:: ACTION ITEM ::
Each line of the material below is to be given again exactly.

:: SUPPLIED MATERIAL ::
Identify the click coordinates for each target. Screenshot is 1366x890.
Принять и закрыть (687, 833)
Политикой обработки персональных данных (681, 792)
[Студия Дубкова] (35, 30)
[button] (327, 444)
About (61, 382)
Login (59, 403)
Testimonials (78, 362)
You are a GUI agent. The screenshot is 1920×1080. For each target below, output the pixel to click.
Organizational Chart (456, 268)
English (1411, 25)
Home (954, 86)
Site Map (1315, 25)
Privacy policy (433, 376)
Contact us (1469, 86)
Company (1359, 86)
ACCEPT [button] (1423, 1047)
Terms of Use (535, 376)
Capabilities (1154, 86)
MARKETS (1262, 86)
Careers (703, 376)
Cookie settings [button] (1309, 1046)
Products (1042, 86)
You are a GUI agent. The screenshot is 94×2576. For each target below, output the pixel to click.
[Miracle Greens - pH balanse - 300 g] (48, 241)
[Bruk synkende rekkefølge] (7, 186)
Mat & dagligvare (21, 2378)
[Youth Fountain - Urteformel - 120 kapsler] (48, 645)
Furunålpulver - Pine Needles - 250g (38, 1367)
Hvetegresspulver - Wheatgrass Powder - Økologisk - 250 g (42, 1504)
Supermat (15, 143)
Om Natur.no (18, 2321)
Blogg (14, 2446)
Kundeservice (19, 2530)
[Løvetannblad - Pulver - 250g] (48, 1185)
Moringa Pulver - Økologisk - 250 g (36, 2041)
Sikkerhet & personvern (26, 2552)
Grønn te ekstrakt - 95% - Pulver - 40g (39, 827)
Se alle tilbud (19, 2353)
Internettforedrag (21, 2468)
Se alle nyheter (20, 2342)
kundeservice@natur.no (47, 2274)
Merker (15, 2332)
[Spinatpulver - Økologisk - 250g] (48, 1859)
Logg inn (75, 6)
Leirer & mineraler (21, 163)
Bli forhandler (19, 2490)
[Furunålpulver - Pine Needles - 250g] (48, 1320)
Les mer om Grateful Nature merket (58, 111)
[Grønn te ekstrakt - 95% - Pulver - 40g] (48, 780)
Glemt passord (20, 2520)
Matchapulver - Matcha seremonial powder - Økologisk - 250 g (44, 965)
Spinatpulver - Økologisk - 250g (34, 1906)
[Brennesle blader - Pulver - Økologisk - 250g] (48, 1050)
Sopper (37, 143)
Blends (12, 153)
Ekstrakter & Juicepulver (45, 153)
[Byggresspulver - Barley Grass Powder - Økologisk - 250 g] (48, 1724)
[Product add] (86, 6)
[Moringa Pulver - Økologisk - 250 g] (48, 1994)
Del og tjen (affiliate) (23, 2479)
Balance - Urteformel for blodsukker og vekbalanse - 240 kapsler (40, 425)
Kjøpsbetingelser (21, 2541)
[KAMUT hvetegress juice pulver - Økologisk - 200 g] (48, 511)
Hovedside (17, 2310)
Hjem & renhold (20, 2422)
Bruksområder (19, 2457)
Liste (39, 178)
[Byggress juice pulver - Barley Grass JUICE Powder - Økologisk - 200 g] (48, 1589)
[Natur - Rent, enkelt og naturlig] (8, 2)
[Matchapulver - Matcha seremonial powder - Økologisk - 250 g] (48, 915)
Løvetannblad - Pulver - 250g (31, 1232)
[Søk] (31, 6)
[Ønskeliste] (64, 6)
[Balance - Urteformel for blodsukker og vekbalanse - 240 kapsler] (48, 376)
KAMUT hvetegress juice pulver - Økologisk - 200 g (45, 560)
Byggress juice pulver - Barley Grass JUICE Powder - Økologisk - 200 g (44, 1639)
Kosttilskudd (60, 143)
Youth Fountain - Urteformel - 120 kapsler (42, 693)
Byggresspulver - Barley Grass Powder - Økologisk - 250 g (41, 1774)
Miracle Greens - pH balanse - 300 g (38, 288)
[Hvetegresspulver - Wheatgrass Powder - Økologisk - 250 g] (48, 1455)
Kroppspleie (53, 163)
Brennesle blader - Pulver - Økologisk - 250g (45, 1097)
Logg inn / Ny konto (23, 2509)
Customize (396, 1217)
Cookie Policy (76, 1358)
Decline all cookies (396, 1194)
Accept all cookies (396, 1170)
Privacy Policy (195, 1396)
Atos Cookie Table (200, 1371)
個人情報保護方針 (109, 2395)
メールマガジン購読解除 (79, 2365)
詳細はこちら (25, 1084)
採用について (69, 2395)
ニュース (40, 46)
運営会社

:: ANSWER TO THE PROBLEM ::
Identify the click coordinates for each target. Screenshot is 1366x890.
Принять и закрыть (687, 833)
Политикой обработки персональных данных (681, 792)
[Студия Дубкова] (35, 30)
[button] (327, 444)
About (61, 382)
Login (59, 403)
Testimonials (78, 362)
You are a GUI agent. The screenshot is 1920×1080. For each target below, output the pixel to click.
Organizational Chart (456, 268)
English (1411, 25)
Home (954, 86)
Site Map (1315, 25)
Privacy policy (433, 376)
Contact us (1469, 86)
Company (1359, 86)
ACCEPT [button] (1423, 1047)
Terms of Use (535, 376)
Capabilities (1154, 86)
MARKETS (1262, 86)
Careers (703, 376)
Cookie settings [button] (1309, 1046)
Products (1042, 86)
You are a GUI agent. The screenshot is 94×2576. For each target below, output the pixel to click.
[Miracle Greens - pH balanse - 300 g] (48, 241)
[Bruk synkende rekkefølge] (7, 186)
Mat & dagligvare (21, 2378)
[Youth Fountain - Urteformel - 120 kapsler] (48, 645)
Furunålpulver - Pine Needles - 250g (38, 1367)
Hvetegresspulver - Wheatgrass Powder - Økologisk - 250 g (42, 1504)
Supermat (15, 143)
Om Natur.no (18, 2321)
Blogg (14, 2446)
Kundeservice (19, 2530)
[Løvetannblad - Pulver - 250g] (48, 1185)
Moringa Pulver - Økologisk - 250 g (36, 2041)
Sikkerhet & personvern (26, 2552)
Grønn te ekstrakt - 95% - Pulver - 40g (39, 827)
Se alle tilbud (19, 2353)
Internettforedrag (21, 2468)
Se alle nyheter (20, 2342)
kundeservice@natur.no (47, 2274)
Merker (15, 2332)
[Spinatpulver - Økologisk - 250g] (48, 1859)
Logg inn (75, 6)
Leirer & mineraler (21, 163)
Bli forhandler (19, 2490)
[Furunålpulver - Pine Needles - 250g] (48, 1320)
Les mer om Grateful Nature merket (58, 111)
[Grønn te ekstrakt - 95% - Pulver - 40g] (48, 780)
Glemt passord (20, 2520)
Matchapulver - Matcha seremonial powder - Økologisk - 250 g (44, 965)
Spinatpulver - Økologisk - 250g (34, 1906)
[Brennesle blader - Pulver - Økologisk - 250g] (48, 1050)
Sopper (37, 143)
Blends (12, 153)
Ekstrakter & Juicepulver (45, 153)
[Byggresspulver - Barley Grass Powder - Økologisk - 250 g] (48, 1724)
[Product add] (86, 6)
[Moringa Pulver - Økologisk - 250 g] (48, 1994)
Del og tjen (affiliate) (23, 2479)
Balance - Urteformel for blodsukker og vekbalanse - 240 kapsler (40, 425)
Kjøpsbetingelser (21, 2541)
[KAMUT hvetegress juice pulver - Økologisk - 200 g] (48, 511)
Hovedside (17, 2310)
Hjem & renhold (20, 2422)
Bruksområder (19, 2457)
Liste (39, 178)
[Byggress juice pulver - Barley Grass JUICE Powder - Økologisk - 200 g] (48, 1589)
[Natur - Rent, enkelt og naturlig] (8, 2)
[Matchapulver - Matcha seremonial powder - Økologisk - 250 g] (48, 915)
Løvetannblad - Pulver - 250g (31, 1232)
[Søk] (31, 6)
[Ønskeliste] (64, 6)
[Balance - Urteformel for blodsukker og vekbalanse - 240 kapsler] (48, 376)
KAMUT hvetegress juice pulver - Økologisk - 200 g (45, 560)
Byggress juice pulver - Barley Grass JUICE Powder - Økologisk - 200 g (44, 1639)
Kosttilskudd (60, 143)
Youth Fountain - Urteformel - 120 kapsler (42, 693)
Byggresspulver - Barley Grass Powder - Økologisk - 250 g (41, 1774)
Miracle Greens - pH balanse - 300 g (38, 288)
[Hvetegresspulver - Wheatgrass Powder - Økologisk - 250 g] (48, 1455)
Kroppspleie (53, 163)
Brennesle blader - Pulver - Økologisk - 250g (45, 1097)
Logg inn / Ny konto (23, 2509)
Customize (396, 1217)
Cookie Policy (76, 1358)
Decline all cookies (396, 1194)
Accept all cookies (396, 1170)
Privacy Policy (195, 1396)
Atos Cookie Table (200, 1371)
個人情報保護方針 (109, 2395)
メールマガジン購読解除 (79, 2365)
詳細はこちら (25, 1084)
採用について (69, 2395)
ニュース (40, 46)
運営会社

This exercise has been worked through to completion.